We found that people who planned to vote for Bolsonaro in the first round were very different from those who voted for other candidates. They were somewhat less supportive of the notion of democracy in the abstract than Haddad voters. But more alarmingly, there were very big differences between the two camps in support for the Brazilian armed forces.
Support for democracy is somewhat lower among Bolsonaro voters
First, we asked about support for democracy in the abstract: the belief that, despite its problems, democracy is the best political system. The figure below shows that support for democracy was somewhat lower among Bolsonaro’s voters — 72 percent of whom said that democracy was the best political system — than among those voting for other candidates. Support for democracy was highest among respondents supporting two leftist candidates, Haddad (PT) and Ciro Gomes (PDT). Still, Bolsonaro’s voters were more supportive of democracy than those who planned to abstain or spoil their ballots.
Levels of support for democracy have been in decline in Latin America as a whole since 2014, and Brazil is not immune to this trend. Years of economic, security, and political crises have shown Brazilians that democracy is functioning poorly in their country. Yet regardless of their first-round vote, most Brazilians seem to support democracy as the best system of government, which is in keeping with high turnout numbers and widespread peaceful protests in recent months.

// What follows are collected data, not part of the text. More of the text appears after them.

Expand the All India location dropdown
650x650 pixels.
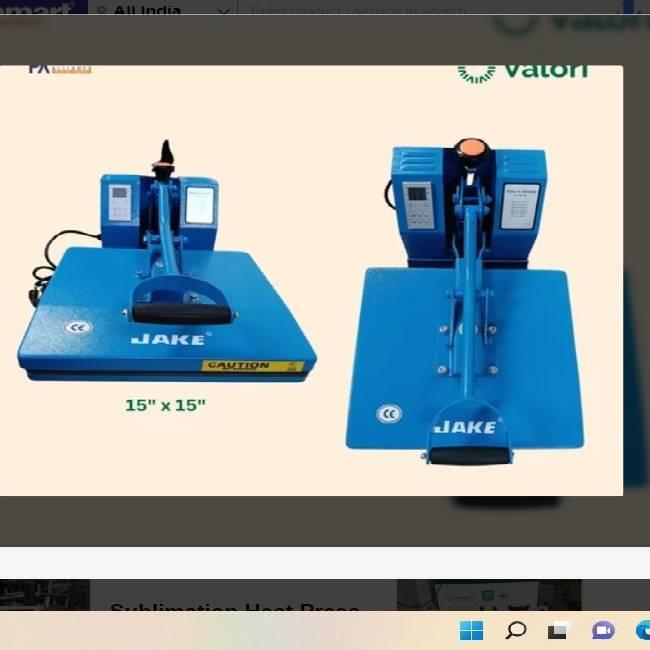(160, 11)
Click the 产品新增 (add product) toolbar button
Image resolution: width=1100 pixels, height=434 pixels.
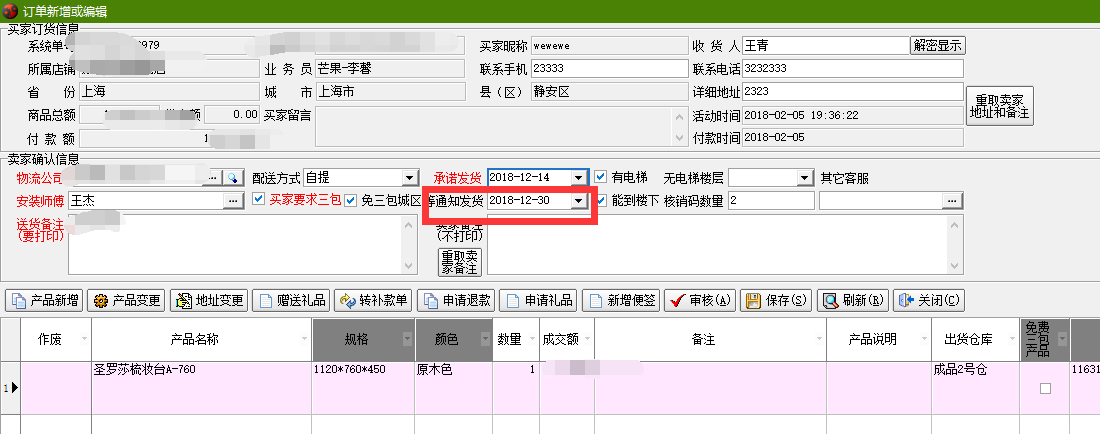tap(44, 300)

Bolsonaro voters are much more supportive of the military — and that’s cause for concern
The enthusiasm that spilled into the streets Sunday night signals the military’s bond with the soon-to-be commander in chief. Our data show that Brazilians’ attitudes toward the armed forces played an outsized role in this election. As seen in the figure below, under 40 percent of Brazilians who planned to vote for Haddad or Gomes in the first round trusted the military. The percentage nearly doubled among Bolsonaro supporters, at 73 percent.

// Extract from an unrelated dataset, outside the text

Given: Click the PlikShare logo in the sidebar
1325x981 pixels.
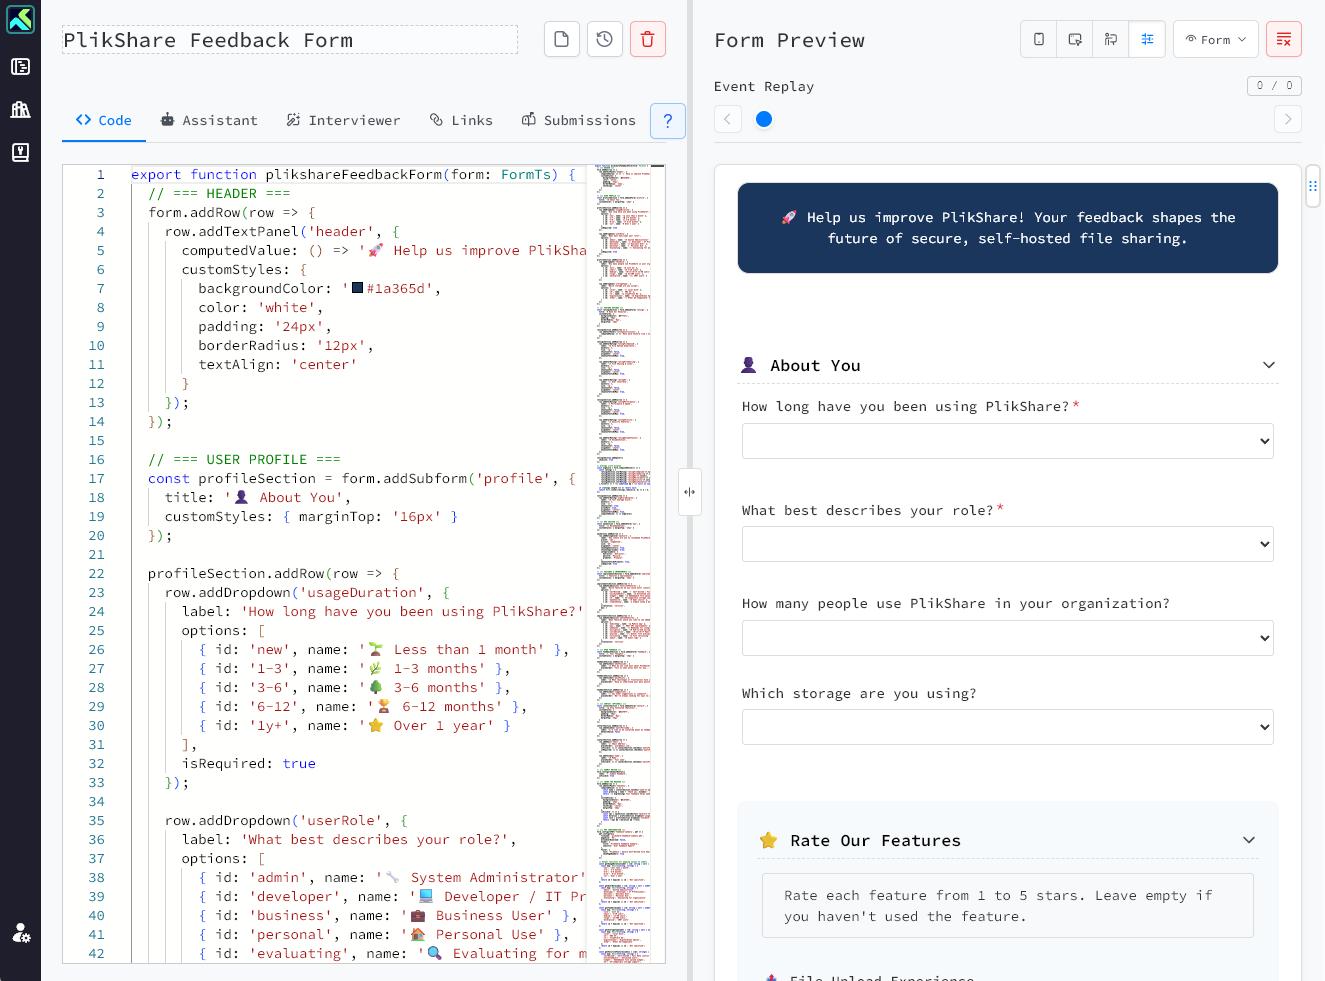Looking at the screenshot, I should coord(20,19).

In a country where a military junta held power from 1964 to 1985, this is a big deal. While the military regime left power in the midst of an economic crisis, many Brazilians still view it positively. This is somewhat unusual in Latin America. In neighboring Argentina, for example, the military regime’s poor performance and human rights abuses delegitimized the institution for generations.
More alarmingly, Bolsonaro is a former military officer who was trained during the most repressive years of the military dictatorship. He launched his political career in 1988 after failing in a plot to detonate a series of small bombs on a military base in protest against perceived underpayment by the new civilian leadership. Recently, Bolsonaro has voiced support for military intervention in politics and has argued that the former military regime “didn’t go far enough” in eradicating leftists.
It goes without saying that military intervention and liberal democracy don’t go together. In the abstract, Bolsonaro voters are just somewhat less supportive of democracy than those who voted for his opponent. But the more pernicious force in the coming months and years might be the extent to which government supporters view military intervention as a solution to Brazil’s economic and security problems. While Bolsonaro’s rise has fueled comparisons to reemerging far-right nationalism in the United States and Europe, his advocacy for the military represents a different, and perhaps more dangerous, wrinkle in this global trend.